• 77
    maalesef okun yaydan çıktığı ve onarılamaz boyuta geldiği, her alanda gündemi yönetmeye çalışanların ister istemez futbolu ve haliyle bizim takımı da esir aldığı bir tanımlama. zamanında koltuklarında kalmak için her şeyi göze almış olan malum birilerinin, burayı fark etmesi ile artık hiçbir şey eskisi gibi olmadı. birbirinin aynısı troll lakaplı anonim hesaplar aynı cümleleri farklı şekillerde ortama pompalayarak bir propaganda haline getirdiklerinde ve bunun kitleleri yönetmede işe yaradığını gördüklerinde, bunun zarar vereceğini bile bile lağım çukuruna dönüştürmekten hiç çekinmediler. tabiki de içeriyi bir kere bozarsan bundan sonra artık orada düzen bekleyemezsin ki, nitekim de öyle de oldu. zaten sonrasında gücü olan herkes burayı aynı emelleri doğrultusunda kullanmaya başladı. önünde sonunda buradaki popülerliğin ve ne olursa olsun sonundaki kazancın farkına varanlar kişiliği zayıf kişiler haliyle boşlukları doldurdu. ha şimdi ne oldu it izi at izini karıştı. ayıkla ayıkla bitmez tabi. işin korkunç noktaya geldiğini fark ettiklerinde, bu düzeni başlatanlar sonra da yasa çıkartıp kontrol altına almaya çalıştılar da nafile sonuçlandı. fıkra gibi resmen. tabi yasakçı zihniyet yasaklar da yasaklamasına şimdilik işlerine gelmiyor o da ayrı mesele. bizler gibi normal düşüncelerle burada bulunanlar da eni sonu çareyi kapatıp kaçmakta buldu tabi. bizim ülkede sosyal medya bu şekilde devam ederse ki öyle görünüyor, zaten zor bela iki doğruyu bir araya getirmeye çalışan ve günlük yaşayan bizlerin, iyiden iyiye gerçeklikten uzaklaşarak tamamen algıların yönettiği bir topluma üzülerek dönüşeceğimizi düşünüyorum. sistemsiz, sabırsız, hayal aleminde yaşayan, 1 ileri 2 geri giden bir toplum… hal böyle olunca da toplumun her alanında olduğu gibi, ülke futbolunun haliyle güzide takımımızın da bundan payını alması kaçınılmaz olacaktır.
  • 78
    ben dahil galatasaray sözlük yazarı arkadaşlarımızın da içinde bulunduğu platform. siz sanıyorsunuz ki sadece twitter'da, youtube'ta ya da tv'de yazılıp söylenen şeylerin sporcuların karşısına çıktığını. gayet buraları da takip eden bir sürü sporcu var. unutmayın şu an aktif olan sporcuların büyük çoğunluğu z kuşağı yani internete sosyal medyaya tamamen hakimler.

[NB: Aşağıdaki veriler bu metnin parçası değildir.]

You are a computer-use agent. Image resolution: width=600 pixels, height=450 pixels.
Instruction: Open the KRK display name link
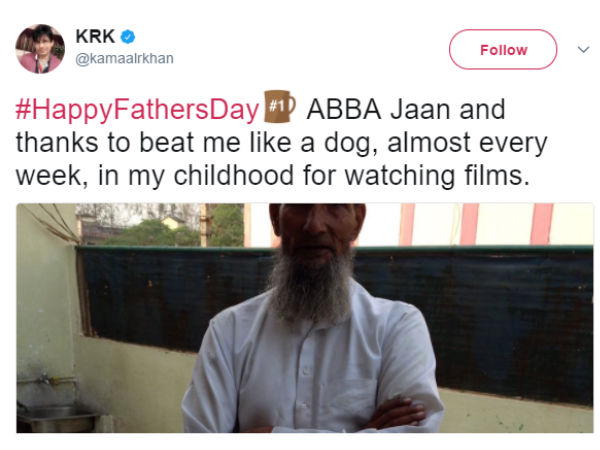(94, 37)
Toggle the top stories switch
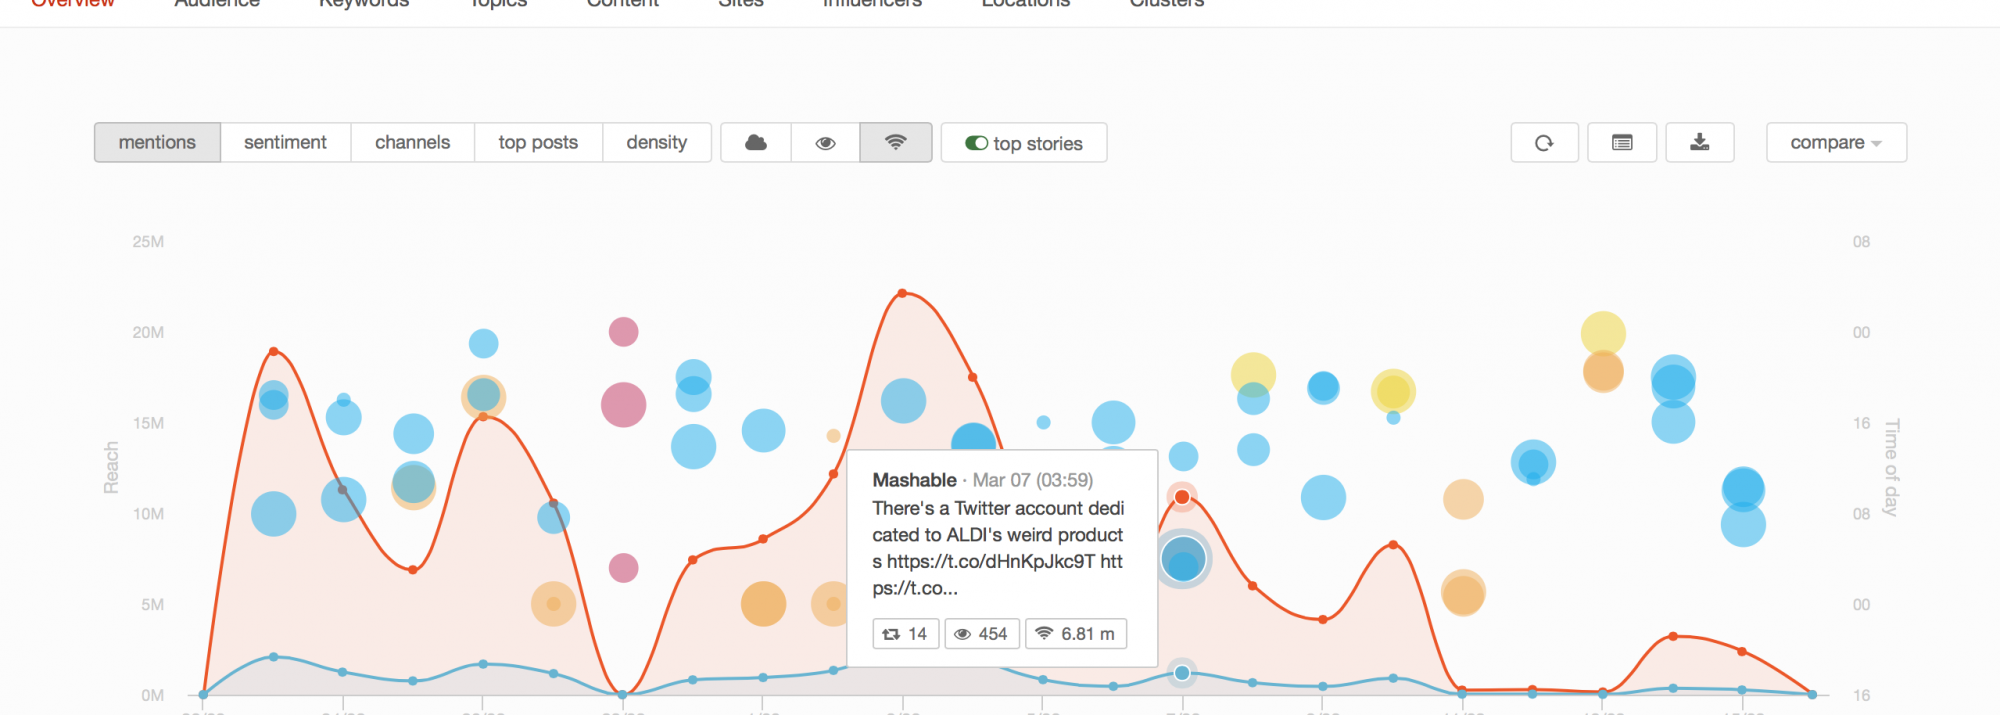Image resolution: width=2000 pixels, height=715 pixels. click(x=977, y=143)
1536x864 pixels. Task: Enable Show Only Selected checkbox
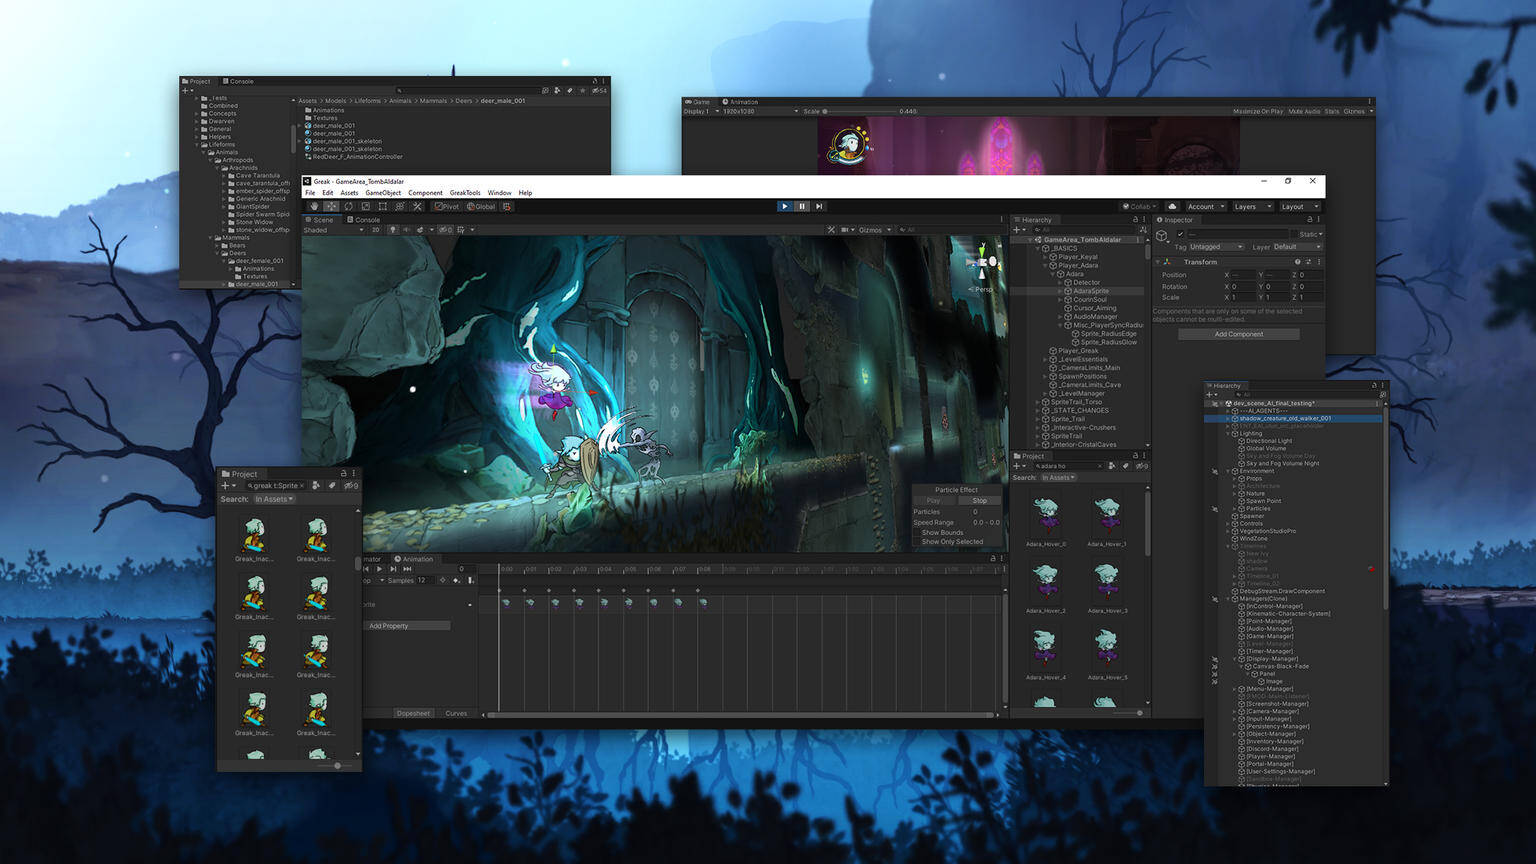(x=917, y=542)
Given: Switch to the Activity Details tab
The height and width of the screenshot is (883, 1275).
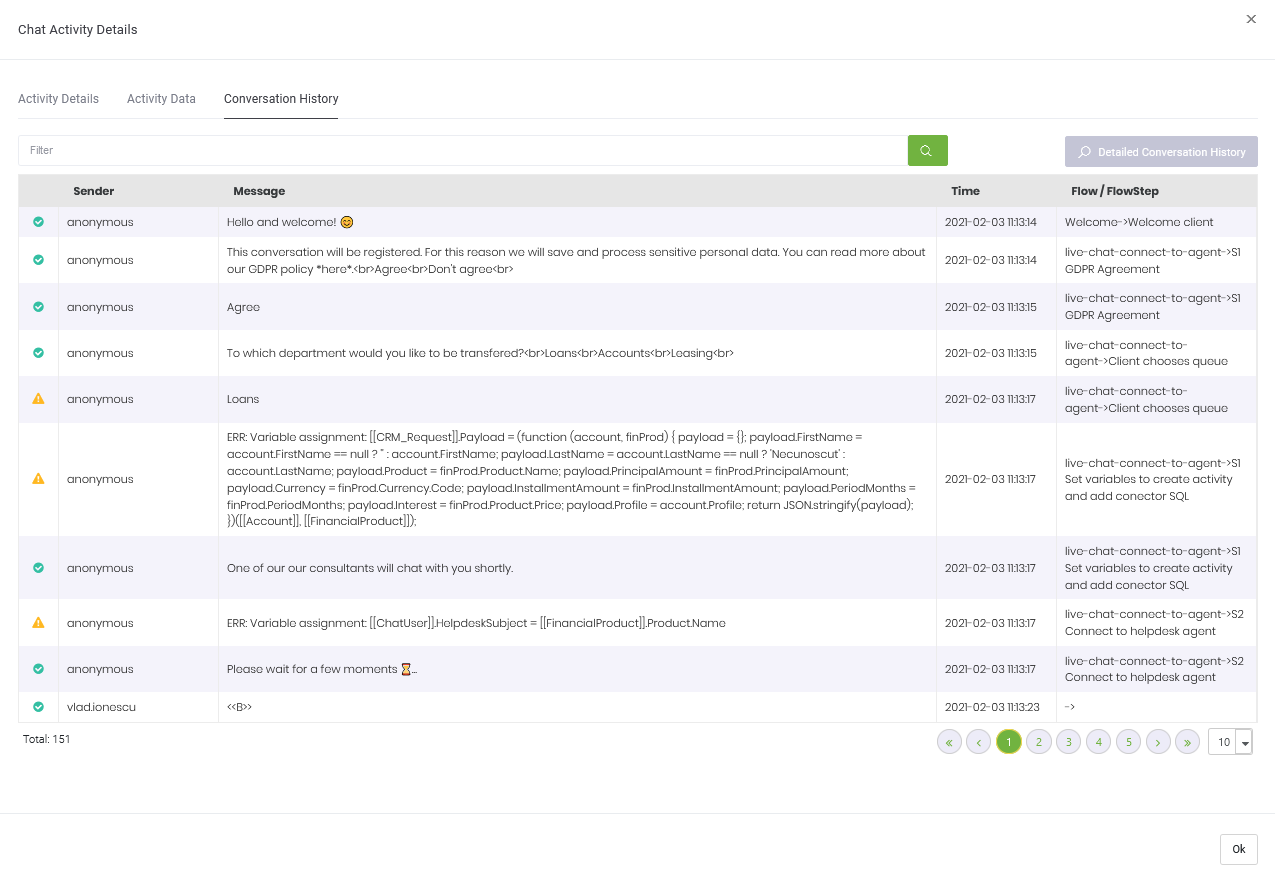Looking at the screenshot, I should coord(58,98).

    kaybedilen maç sonrası sözlüğün hali, yangıncı taraftar gibi başlıklar incelenince aslında burasının da diğer yerlerden çok da bir farkı olmadığını anlıyorsunuz.
  • 79
    90'ların sonunda 2000'lerin başında tarihimizin en başarılı kadrosu zamanında bu kadar aktif şekilde görünür olsalardı oyunculara neler derlerdi merak ettiğim topluluk. benzerlerini o dönemin paçavra spor gazetelerinde görüyorduk ama hakikaten iş kontrol edilemeyecek şekilde yıpratıcı bir noktaya doğru gidiyor. daha yeni gelmiş, bir tane 90 dakika oynamamış oyuncuya teşhis koyup küfürler savurmak bu kadar kolay olmamalı.

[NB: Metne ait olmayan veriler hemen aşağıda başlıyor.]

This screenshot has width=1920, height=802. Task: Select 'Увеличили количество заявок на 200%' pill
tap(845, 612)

    taffarel: yan topları çok zayıf, öyle maç sonu türkçe konuşup sempatiklik yaparak bizden kurtulamazsın.
    popescu: hantal, çok ağır.
    bülent: kollarını açıp hücümcuyla ne uğraşıp duruyor, vur gitsin.
    vedat: kasap mısın arkadaş?
    k. hakan: topu soldan sağa uzun şekilde atıp duruyor, ne gerek var?
    fatih: gittiğinde geri gelemiyor.
    capone: kafa vuruyor güzel hoş ama oyun kurulumuna katkısı sıfır.
    ümit d: saçlar o biçim, topa gelince bir var bir yok.
    emre b: bu ne sinir kardeşim daha kaç yaşındasın, kiralayın 2.lige.
    bülent akın: hep geri pas geri pas, bunun yaptığını amatörden topçu getirin o da yapar.
    hagi: öfke problemi var, sürekli kart görüyor. oynatmayın 3 hafta kendine gelsin.
    hasan şaş: dünya kupasında kaldı, o günden beri yok.
    arif: hep yerlerdesin birader bunun için mi sana para veriyoruz?
    b. hakan: aklın hep italya'da. ramazan geldi yine hayalet gibi geziyorsun.
    jardel: oyun içi etkinliği yok, goller falan hikaye kesinlikle gönderilmeli.
  • 80
    toplumumuzdaki linç kültürünün sosyal medyaya yansımasının futbol versiyonu olan taraftardır.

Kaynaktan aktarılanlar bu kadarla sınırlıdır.